++++ DATA RECORDS
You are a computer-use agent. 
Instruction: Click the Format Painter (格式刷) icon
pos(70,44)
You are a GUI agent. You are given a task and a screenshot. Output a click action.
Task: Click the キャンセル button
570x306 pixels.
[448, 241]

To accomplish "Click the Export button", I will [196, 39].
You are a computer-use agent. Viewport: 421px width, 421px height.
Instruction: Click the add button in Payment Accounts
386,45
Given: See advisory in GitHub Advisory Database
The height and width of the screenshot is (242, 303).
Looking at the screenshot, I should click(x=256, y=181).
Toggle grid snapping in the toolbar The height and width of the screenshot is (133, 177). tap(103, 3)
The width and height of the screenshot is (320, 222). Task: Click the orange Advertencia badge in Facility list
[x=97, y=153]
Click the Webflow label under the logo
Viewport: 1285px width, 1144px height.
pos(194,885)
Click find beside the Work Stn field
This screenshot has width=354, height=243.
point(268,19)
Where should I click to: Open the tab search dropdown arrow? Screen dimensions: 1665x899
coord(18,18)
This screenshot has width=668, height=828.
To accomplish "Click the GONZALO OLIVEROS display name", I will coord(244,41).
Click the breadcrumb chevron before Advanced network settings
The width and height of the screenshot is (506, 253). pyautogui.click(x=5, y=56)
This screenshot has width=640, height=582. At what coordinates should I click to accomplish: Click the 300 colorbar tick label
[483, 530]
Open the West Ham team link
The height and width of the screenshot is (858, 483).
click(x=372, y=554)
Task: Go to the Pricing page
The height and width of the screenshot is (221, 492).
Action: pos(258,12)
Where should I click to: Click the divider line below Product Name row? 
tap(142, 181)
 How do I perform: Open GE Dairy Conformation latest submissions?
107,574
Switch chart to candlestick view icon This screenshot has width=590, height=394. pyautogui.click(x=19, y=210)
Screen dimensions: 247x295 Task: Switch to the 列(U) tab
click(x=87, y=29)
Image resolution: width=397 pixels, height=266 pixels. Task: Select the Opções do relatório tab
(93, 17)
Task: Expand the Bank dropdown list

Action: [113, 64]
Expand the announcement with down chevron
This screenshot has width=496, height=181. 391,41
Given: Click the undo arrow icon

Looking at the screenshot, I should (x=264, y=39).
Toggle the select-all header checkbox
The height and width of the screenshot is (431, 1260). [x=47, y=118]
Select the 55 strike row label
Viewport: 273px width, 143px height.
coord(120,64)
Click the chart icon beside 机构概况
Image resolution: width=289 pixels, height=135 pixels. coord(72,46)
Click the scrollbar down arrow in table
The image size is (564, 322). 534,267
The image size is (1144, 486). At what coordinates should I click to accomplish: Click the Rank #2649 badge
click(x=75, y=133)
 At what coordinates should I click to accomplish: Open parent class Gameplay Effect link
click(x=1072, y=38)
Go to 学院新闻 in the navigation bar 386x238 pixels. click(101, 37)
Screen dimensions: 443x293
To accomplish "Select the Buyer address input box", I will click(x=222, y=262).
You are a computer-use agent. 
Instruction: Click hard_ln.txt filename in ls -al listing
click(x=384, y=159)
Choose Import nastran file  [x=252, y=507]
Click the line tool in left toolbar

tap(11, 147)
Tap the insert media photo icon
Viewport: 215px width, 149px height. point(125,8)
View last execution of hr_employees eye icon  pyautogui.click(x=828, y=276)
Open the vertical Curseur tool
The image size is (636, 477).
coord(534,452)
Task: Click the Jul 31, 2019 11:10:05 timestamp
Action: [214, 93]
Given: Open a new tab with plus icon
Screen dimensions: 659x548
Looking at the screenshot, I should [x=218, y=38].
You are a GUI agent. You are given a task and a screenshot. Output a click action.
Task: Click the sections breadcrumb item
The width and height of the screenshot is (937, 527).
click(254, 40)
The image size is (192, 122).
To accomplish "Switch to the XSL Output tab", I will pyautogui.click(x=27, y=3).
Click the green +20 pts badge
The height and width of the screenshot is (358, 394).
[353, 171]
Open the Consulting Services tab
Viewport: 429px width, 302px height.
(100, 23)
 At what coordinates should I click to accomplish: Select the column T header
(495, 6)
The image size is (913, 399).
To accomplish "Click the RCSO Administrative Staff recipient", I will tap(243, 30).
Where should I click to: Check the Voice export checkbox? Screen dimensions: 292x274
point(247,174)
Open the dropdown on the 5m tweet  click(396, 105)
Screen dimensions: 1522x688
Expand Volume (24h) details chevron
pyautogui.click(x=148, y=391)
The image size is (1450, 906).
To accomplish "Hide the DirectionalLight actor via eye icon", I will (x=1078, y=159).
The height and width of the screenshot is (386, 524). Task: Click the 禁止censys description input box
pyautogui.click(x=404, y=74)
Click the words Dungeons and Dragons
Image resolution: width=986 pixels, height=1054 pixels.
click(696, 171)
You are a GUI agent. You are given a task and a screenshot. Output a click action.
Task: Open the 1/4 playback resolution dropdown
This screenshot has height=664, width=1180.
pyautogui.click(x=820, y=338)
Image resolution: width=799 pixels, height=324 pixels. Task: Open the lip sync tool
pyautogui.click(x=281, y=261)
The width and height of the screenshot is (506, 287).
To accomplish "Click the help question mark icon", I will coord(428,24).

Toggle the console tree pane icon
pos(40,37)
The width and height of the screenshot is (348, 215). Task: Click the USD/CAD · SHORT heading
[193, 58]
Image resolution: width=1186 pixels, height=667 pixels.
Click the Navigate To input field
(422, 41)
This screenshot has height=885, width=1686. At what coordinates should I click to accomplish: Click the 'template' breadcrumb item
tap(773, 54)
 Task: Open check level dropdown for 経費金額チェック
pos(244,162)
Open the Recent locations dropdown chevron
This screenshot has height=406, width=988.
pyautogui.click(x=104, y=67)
++++++++
* **TASK DESCRIPTION**
Reproduce only the lines between the line containing "Click the Navigate To input field" and the last line of the records, those two lines included, exactly.

* **EXERCISE ANSWER**
Click the Navigate To input field
(422, 41)
This screenshot has height=885, width=1686. At what coordinates should I click to accomplish: Click the 'template' breadcrumb item
tap(773, 54)
 Task: Open check level dropdown for 経費金額チェック
pos(244,162)
Open the Recent locations dropdown chevron
This screenshot has height=406, width=988.
pyautogui.click(x=104, y=67)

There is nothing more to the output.